Allogeneic testes transplanted into partially castrated adult medaka (Oryzias latipes) can produce donor-derived offspring by natural mating over a prolonged period

Zoological Lett. 2022 Jul 25;8(1):10. doi: 10.1186/s40851-022-00195-1.

Abstract

Generally, successful testis transplantation has been considered to require immune suppression in the recipient to avoid rejection of the transplanted tissue. In the present study, we demonstrate in medaka that allogeneic adult testicular tissue will engraft in adult recipients immediately after partial castration without the use of immunosuppressive drugs. The allografted testes are retained in the recipient's body for at least 3 months and are able to produce viable sperm that yield offspring after natural mating. Some recipients showed a high frequency (over 60%) of offspring derived from spermatozoa produced by the transplanted testicular tissue.

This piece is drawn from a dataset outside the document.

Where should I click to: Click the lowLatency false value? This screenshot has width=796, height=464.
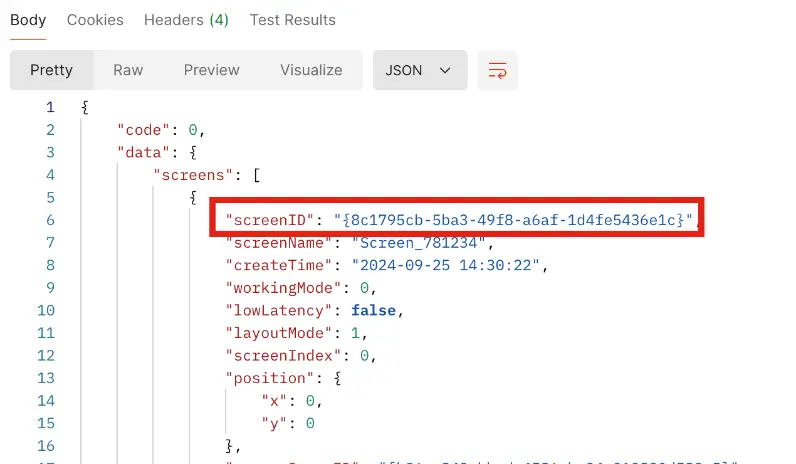374,311
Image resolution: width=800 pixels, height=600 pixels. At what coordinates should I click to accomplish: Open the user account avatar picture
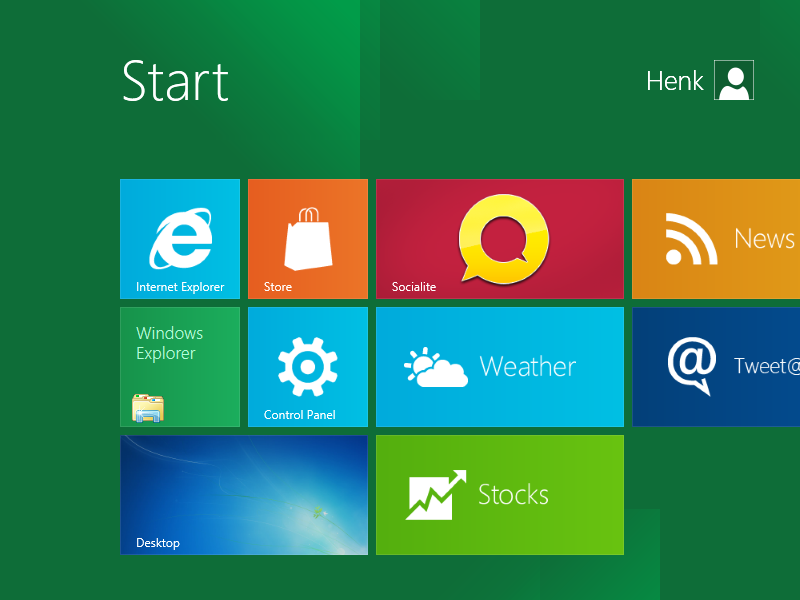coord(734,80)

Histological analyses showed that allografted testicular tissues included both germ cells and somatic cells that had become established within an immunocompetent recipient testis. The relative simplicity of this testis transplantation approach will benefit investigations of the basic processes of reproductive immunology and will improve the technique of gonadal tissue transplantation.

Keywords: Medaka; Reproductive immunology; Surrogate broodstock; Teleost; Testis transplantation.